The full mechanism of cancer-induced coagulopathy has not yet been clarified. Recently, possible hypotheses explaining this phenomenon have been proposed (11, 14). Growing tumor leads to tissue hypoxia, and then, tumor cells in turn produce procoagulant and angiogenic factors. Tumor cells can also interact with host cells and vascular endothelium, causing endothelial cell injury. In addition, host blood cells and smooth muscle cells secrete procoagulant factors. Moreover, the coagulation and fibrinolytic activities are dysregulated as well. These tumor cell- and host cell-induced, dysregulated coagulation and fibrinolysis are considered to provide a synergistic means of inducing a cancer-related hypercoagulable state (11, 14).

D-dimer and FDP levels are significantly elevated in patients with deep venous thrombosis, pulmonary embolism, and disseminated intravascular coagulation (15, 16). Serial monitoring of those levels is reported to be of value in evaluating the response to treatment, and persistently positive levels suggest a higher risk of recurrent episodes of thromboembolism (15, 16). In our patient, highly elevated levels of D-dimer and FDP at baseline were improved and significantly reduced following anticoagulant therapy, suggesting that the patient achieved a good response to anticoagulant therapy. Interestingly, aCL Ab titer was also normalized together with a resolution of the pulmonary thromboembolism following anticoagulant therapy. Although an association between the presence of aCL Ab and thromboembolic events in healthy populations is still debated (17), previous reports consistently demonstrated an positive correlation between the two in the setting of malignancy (18-20). Among the coagulation factors examined, aCL Ab was more likely to be clinically correlated with thrombotic process in our patient, suggesting that it might play a role in the development of the thromboemboli. Taken together, under the cancer-induced hypercoagulable state as reflected in the elevated levels of fibrinogen, FDP, and D-dimer, aCL Ab might have triggered or enhanced, at least in part, the thrombosis in our case.
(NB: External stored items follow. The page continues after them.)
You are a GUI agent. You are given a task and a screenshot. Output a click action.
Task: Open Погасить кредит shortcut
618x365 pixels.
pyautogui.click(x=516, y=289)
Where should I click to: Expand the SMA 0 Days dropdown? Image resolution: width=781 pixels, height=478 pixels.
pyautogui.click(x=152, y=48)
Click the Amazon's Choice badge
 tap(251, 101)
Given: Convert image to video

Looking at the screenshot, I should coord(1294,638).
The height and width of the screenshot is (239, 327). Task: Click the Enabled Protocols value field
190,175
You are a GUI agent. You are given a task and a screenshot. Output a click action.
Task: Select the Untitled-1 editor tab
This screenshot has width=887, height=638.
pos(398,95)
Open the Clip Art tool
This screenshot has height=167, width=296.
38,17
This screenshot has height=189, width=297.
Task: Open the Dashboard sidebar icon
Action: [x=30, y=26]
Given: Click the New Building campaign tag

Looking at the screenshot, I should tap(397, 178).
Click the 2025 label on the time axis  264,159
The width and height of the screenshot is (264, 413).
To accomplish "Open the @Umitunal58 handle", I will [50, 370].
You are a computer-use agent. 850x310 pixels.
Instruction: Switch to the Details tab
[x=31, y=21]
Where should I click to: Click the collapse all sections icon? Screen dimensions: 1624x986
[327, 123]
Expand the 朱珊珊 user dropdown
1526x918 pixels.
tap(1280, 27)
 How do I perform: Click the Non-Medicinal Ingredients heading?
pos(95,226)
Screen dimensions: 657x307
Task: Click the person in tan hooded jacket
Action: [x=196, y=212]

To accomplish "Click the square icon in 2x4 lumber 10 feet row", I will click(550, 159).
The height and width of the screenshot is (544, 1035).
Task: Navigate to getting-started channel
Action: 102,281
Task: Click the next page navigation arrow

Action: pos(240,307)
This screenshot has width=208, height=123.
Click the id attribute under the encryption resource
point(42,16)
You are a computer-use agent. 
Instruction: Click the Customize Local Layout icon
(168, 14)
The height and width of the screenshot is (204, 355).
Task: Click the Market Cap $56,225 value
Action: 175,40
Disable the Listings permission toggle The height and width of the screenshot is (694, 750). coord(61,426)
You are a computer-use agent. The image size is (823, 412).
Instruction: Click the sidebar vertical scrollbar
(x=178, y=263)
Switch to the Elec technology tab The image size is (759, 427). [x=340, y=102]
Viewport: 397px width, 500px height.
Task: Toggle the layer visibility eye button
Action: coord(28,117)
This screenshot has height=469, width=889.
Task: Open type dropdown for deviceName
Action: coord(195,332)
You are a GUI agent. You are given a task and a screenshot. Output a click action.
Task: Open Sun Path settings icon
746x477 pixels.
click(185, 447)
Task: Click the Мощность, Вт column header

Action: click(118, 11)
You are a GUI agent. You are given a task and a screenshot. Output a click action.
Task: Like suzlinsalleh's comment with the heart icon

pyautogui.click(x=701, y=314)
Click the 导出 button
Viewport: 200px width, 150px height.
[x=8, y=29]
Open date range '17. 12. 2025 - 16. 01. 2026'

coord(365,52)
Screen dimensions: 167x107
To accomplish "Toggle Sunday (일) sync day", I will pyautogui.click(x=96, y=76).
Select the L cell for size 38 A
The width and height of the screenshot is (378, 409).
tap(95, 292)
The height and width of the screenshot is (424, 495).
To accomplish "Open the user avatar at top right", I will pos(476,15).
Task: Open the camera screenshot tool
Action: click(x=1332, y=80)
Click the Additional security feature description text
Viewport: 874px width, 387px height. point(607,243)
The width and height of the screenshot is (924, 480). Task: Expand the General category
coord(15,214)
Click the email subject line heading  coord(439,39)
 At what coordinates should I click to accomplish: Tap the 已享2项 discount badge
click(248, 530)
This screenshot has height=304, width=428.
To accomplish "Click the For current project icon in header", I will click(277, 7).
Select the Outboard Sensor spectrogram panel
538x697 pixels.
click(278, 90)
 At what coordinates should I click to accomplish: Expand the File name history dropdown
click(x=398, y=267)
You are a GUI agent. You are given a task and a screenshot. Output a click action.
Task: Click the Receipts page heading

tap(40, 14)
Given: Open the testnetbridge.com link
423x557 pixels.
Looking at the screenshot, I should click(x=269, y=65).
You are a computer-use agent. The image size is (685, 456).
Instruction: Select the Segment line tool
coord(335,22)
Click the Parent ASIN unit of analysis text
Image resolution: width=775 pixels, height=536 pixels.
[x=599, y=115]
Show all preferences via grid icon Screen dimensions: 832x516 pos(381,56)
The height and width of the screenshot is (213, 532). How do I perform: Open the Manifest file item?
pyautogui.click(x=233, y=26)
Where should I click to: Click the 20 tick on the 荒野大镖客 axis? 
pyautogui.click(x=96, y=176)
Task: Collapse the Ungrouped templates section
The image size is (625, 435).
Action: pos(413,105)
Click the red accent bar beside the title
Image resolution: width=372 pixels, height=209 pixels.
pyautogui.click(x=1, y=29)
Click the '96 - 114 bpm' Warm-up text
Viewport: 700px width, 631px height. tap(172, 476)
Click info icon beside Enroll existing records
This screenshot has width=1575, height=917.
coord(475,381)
For patients with Trousseau's syndrome, therapy targeted for the underlying malignancy may be reasonable. It is because as long as tumor persists, thrombotic process will be ongoing (9). For this complication, anticoagulant is needed as a prophylaxis and treatment. A recent experimental study demonstrated the advantage of LMWH over unfractionated heparin for cancer-related thromboembolism (21). Consistently, LMWH is also reported to have a therapeutic benefit in clinical applications (9, 22). We chose LMWH as the firstline anticoagulant for the thromboemboli and the present case supported the efficacy of LMWH. Despite the relatively short-term follow-up interval of 3 weeks, the pulmonary thromboembolism was successfully treated by LMWH and never recurred during the next 3 months.

In conclusion, we herein report an unusual case of Trousseau's syndrome associated with cholangiocarcinoma and pulmonary thromboembolism. This is a case of Trousseau's syndrome with cholangiocarcinoma supported by clinical evidence of abnormally increased blood clotting factors, such as fibrinogen, FDP, D-dimer, and aCL Ab. Although the precise mechanisms have not yet been confirmed, this case highlights the implication that procoagulant factors or aPL Ab may play an important role in the thrombotic process in cancer patients, and anticoagulant therapy with LMWH may be helpful to relieve thrombotic symptoms.